Perché la scuola, prima ancora che un luogo di istruzione, è un laboratorio di vita. E la vita, per reggersi, ha bisogno di una ragione forte. Non bastano le connessioni digitali né i progetti extra; a un ragazzo, in fondo, interessa sapere se vale la pena alzarsi ogni mattina, se c’è qualcuno che lo guarda e lo prende sul serio.

Lo si vede anche nei gesti che scandalizzano: studenti che si rifiutano di affrontare l’orale della maturità, o che esplodono in proteste apparentemente immotivate. Sono segnali confusi, certo, ma dicono di un desiderio più profondo. Come nei romanzi di formazione di sempre, dalla Lettera al padre di Kafka fino ai racconti di formazione contemporanei, c’è in gioco la stessa urgenza: trovare qualcuno che aiuti a dare un senso alla fatica di crescere.

Troppo spesso gli insegnanti rispondono: «Non siamo educatori, dobbiamo solo trasmettere competenze». Ma è un’illusione. Il modo in cui si spiega un teorema, si assegna un voto, si commenta un errore, è già educazione. Comunica se la vita è solo un obbligo o se ha dentro un bene che merita.

E non c’è opposizione tra rigore e attenzione alla persona. Una scuola che non sfida i ragazzi al massimo livello tradisce la sua missione. Ma allo stesso tempo, una scuola che ignora la storia personale di chi ha davanti, è destinata a fallire.
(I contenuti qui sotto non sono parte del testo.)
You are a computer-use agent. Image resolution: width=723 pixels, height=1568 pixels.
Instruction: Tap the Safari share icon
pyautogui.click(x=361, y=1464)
La vera eccellenza nasce dall’incontro delle due cose: il rigore che incoraggia, l’attenzione che esige.

Ne ho avuto prova da una lettera scritta da uno studente a un compagno che aveva tentato il suicidio: «Non sono venuto a trovarti perché fossi speciale, ma perché la tua vita mi è affidata. Non mi salva la perfezione, ma il fatto che qualcuno creda in me». Sono parole che raccontano ciò che rende davvero liberi: la certezza di essere voluti bene, anche nelle fragilità.
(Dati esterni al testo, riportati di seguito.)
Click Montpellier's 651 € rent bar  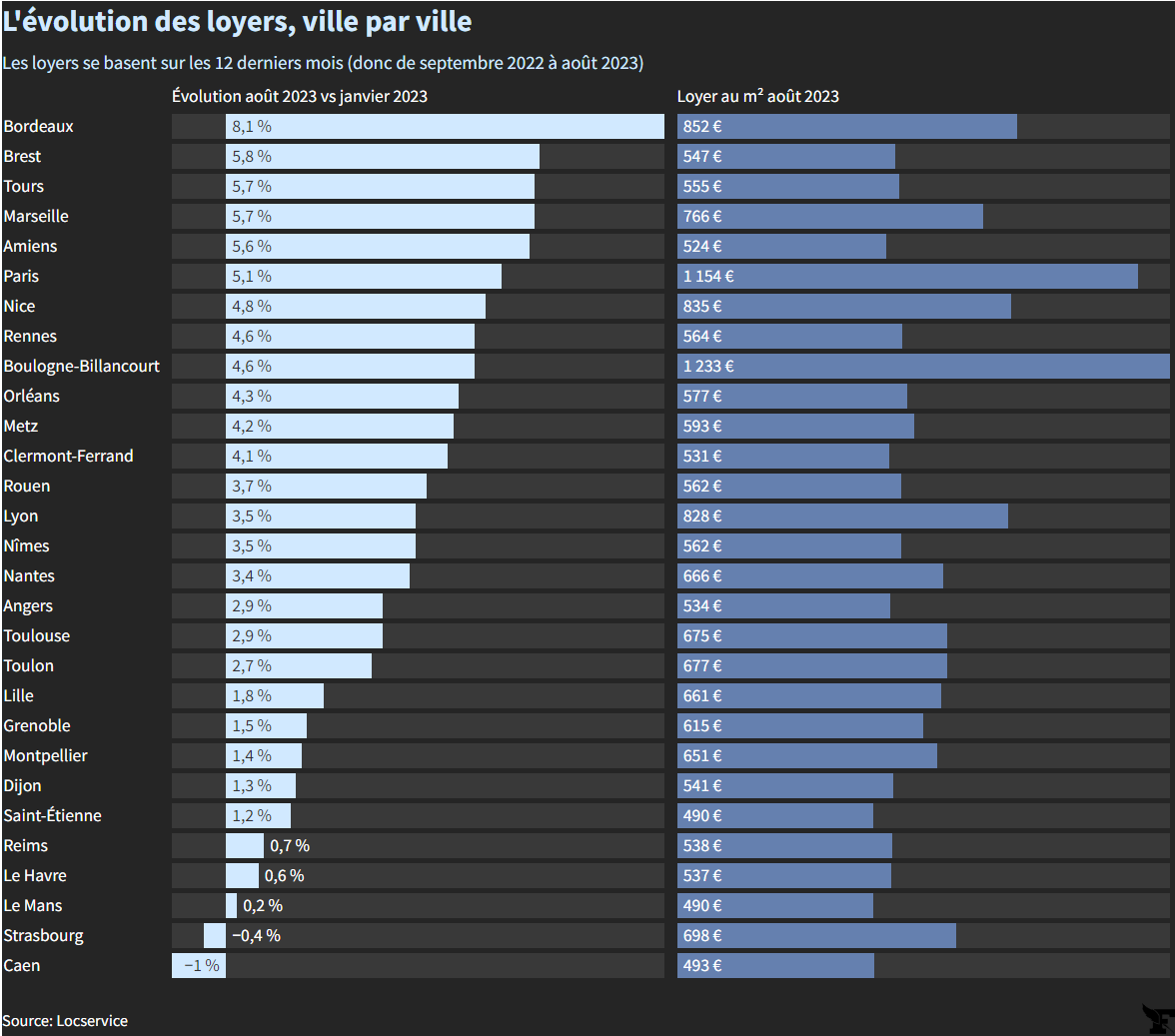[807, 756]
Per questo, parlare oggi di “stress da rientro” rischia di ridurre tutto a un problema di gestione emotiva. Non sono le tecniche di respirazione a guarire il cuore di un adolescente. Ciò che guarisce è un adulto che, guardandolo negli occhi, gli trasmette con i fatti: «Tu vali, tu sei più grande dei tuoi errori».

La sfida dell’anno che inizia è proprio questa: non accontentarsi di norme o algoritmi, ma restituire speranza. Perché se la scuola non riesce a far intravedere che la vita è un bene, allora nessuna riforma potrà mai bastare. Ma se ci riesce, anche il voto più duro o la regola più severa diventano un passo avanti, non una condanna.